Worktree isolation prevents several real problems:
- Two implementers working on different tasks can't overwrite each other's files.
- A fixer repairing a failed task doesn't interfere with work in progress on other tasks.
- The orchestrator's working directory stays clean for coordination tasks.
- If an agent produces bad output, its worktree can be discarded without affecting anything else.
After a subagent completes, its changes exist on a branch in the worktree. The orchestrator merges them back via standard git operations. When the workflow completes or is cancelled, worktrees are cleaned up.
Runbook protocol
Each workflow phase has a runbook: a machine-readable sequence of steps the agent should follow. Agents retrieve their runbook via:
{ "action": "runbook", "phase": "delegate" }The runbook returns structured data, not prose. Each entry specifies the tool to call, the action, its purpose, which events to emit, the transition criteria, and guard prerequisites:
Skill: @skills/delegation/SKILL.md
Tools: exarchos_workflow (get: Read task list), exarchos_event (append: Emit task.assigned)

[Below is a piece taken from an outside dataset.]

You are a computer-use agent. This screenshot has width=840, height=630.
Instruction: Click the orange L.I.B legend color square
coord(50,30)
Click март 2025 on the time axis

Events to emit: task.assigned -- On dispatch of each task, team.spawned -- After team creation
Transition: All tasks complete -> review | Guard: tasks[].status = 'complete'The runbook also flags human checkpoints, phases where the agent should pause and wait for user input before proceeding. The feature workflow has two: plan-review (approve the approach) and synthesize (approve the merge).

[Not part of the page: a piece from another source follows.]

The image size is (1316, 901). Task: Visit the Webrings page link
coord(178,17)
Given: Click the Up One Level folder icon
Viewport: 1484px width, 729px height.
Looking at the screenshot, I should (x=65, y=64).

This protocol means agents don't need to interpret long prose instructions about what to do in each phase. The runbook tells them exactly which tools to call and when, and the state machine enforces that they follow the prescribed transitions.
Hook system
Eight lifecycle hooks automate verification at specific moments in the workflow. Hooks are defined in hooks.json and run as lightweight CLI subcommands with tight timeouts:
| Hook | When it fires | What it does | Timeout |
|---|---|---|---|
SessionStart | Session starts or resumes | Checks for active workflows, loads context | 10s |
PreCompact | Before context compaction | Saves a workflow checkpoint to survive compaction | 30s |
PreToolUse | Before any Exarchos MCP call | Phase/role guard -- blocks invalid tool calls | 5s |
TaskCompleted | After a subagent task finishes | Runs convergence gates on the completed work | 120s |
TeammateIdle | When a spawned teammate is idle | Verifies work quality before proceeding | 120s |
SubagentStart | When a subagent is spawned | Injects workflow context into the subagent | 5s |
SubagentStop | When an implementer/fixer finishes | Collects results from the subagent | 10s |
SessionEnd | When the session ends | Records session metrics and cleanup | 30s |
Hooks run as fast-path subcommands that skip heavy initialization (no SQLite backend, no eval dependencies). They read stdin as JSON, perform their check, and write JSON to stdout. The PreToolUse guard is the most critical: it validates that the requested tool action is allowed in the current workflow phase and for the caller's role, preventing agents from calling tools they shouldn't have access to.
Task lifecycle
Tasks are the unit of work within a workflow. They follow a defined lifecycle:
graph LR
pending -->|assigned to agent| assigned
assigned -->|agent claims| claimed
claimed -->|progress events| progressed
progressed -->|work done| completed
progressed -->|work failed| failed
failed -->|fixer assigned| assignedTasks are created during the planning phase and assigned during delegation. When a subagent starts, it claims its assigned task. Progress events track TDD phases (red, green, refactor) as the implementer works. On completion, the task includes evidence (test output, build results) that convergence gates can verify.
Failed tasks can be reassigned to a fixer agent. The fixer receives the full failure context: the error message, diagnostic information, and the original task description. This gives the fixer a head start compared to starting from scratch.
Task events (task.assigned, task.claimed, task.progressed, task.completed, task.failed) are all recorded in the event store, providing a complete audit trail of who did what and when.